== Raw data

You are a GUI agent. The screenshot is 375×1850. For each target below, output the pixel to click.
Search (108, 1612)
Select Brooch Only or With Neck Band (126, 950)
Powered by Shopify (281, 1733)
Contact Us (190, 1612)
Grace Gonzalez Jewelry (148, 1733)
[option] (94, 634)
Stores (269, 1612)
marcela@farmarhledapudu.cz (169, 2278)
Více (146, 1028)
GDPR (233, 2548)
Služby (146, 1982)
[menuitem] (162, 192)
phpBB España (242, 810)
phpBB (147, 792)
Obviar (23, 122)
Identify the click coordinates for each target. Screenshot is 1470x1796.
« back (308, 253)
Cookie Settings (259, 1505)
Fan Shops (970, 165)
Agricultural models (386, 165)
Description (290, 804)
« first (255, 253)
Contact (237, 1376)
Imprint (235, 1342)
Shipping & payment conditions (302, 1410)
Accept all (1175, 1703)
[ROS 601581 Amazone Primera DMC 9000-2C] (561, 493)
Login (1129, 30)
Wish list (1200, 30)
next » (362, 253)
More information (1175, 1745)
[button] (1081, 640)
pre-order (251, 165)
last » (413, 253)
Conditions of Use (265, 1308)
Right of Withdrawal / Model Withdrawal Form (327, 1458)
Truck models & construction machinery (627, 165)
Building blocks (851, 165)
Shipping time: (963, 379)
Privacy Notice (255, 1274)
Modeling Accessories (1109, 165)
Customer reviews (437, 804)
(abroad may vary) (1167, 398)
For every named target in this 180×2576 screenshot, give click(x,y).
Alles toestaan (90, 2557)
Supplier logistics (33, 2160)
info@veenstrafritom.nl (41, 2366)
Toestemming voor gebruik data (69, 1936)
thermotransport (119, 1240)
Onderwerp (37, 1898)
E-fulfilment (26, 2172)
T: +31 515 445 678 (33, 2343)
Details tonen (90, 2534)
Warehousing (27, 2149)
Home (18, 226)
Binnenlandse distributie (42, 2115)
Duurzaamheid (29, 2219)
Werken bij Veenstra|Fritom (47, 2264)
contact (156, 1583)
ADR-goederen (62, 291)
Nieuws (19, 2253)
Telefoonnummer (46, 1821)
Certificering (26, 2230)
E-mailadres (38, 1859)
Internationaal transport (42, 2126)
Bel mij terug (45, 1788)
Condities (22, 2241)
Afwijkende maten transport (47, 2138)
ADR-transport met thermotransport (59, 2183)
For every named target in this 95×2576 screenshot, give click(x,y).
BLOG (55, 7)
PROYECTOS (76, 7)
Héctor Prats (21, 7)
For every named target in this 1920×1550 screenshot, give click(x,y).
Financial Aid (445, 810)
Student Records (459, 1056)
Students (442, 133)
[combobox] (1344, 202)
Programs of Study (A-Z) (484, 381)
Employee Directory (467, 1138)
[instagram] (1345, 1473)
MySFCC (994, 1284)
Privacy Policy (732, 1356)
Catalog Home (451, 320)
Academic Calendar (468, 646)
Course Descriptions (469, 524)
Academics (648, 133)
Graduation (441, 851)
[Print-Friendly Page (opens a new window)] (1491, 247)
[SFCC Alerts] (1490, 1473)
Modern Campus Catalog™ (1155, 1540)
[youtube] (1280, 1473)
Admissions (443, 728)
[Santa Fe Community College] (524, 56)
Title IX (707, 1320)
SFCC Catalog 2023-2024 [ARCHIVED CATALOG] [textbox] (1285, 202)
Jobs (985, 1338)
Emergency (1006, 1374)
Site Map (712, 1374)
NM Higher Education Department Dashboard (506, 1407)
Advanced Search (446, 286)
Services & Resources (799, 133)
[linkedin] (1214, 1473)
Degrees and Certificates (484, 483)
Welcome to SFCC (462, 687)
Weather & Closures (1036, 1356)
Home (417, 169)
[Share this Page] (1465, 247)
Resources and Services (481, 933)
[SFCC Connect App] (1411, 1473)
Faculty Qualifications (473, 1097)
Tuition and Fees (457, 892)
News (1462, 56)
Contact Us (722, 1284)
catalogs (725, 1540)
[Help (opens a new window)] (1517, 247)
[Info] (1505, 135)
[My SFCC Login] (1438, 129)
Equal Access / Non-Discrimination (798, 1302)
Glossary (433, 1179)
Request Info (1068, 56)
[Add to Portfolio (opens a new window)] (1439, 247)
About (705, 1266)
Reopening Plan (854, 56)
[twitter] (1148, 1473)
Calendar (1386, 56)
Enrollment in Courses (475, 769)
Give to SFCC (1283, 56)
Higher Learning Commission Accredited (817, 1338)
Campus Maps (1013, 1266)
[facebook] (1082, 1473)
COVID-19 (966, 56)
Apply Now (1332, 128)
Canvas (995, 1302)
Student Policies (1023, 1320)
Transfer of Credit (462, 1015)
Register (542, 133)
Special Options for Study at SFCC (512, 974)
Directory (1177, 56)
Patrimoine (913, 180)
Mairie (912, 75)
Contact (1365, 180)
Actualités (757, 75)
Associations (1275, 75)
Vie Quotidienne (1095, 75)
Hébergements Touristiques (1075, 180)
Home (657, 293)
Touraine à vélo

====

▶ **About this exercise**
Your answer should be the exact lines above from the one with "Request Info (1068, 56)" through the one with "Give to SFCC (1283, 56)", both included, and nothing besides.

▶ **The answer**
Request Info (1068, 56)
[Add to Portfolio (opens a new window)] (1439, 247)
About (705, 1266)
Reopening Plan (854, 56)
[twitter] (1148, 1473)
Calendar (1386, 56)
Enrollment in Courses (475, 769)
Give to SFCC (1283, 56)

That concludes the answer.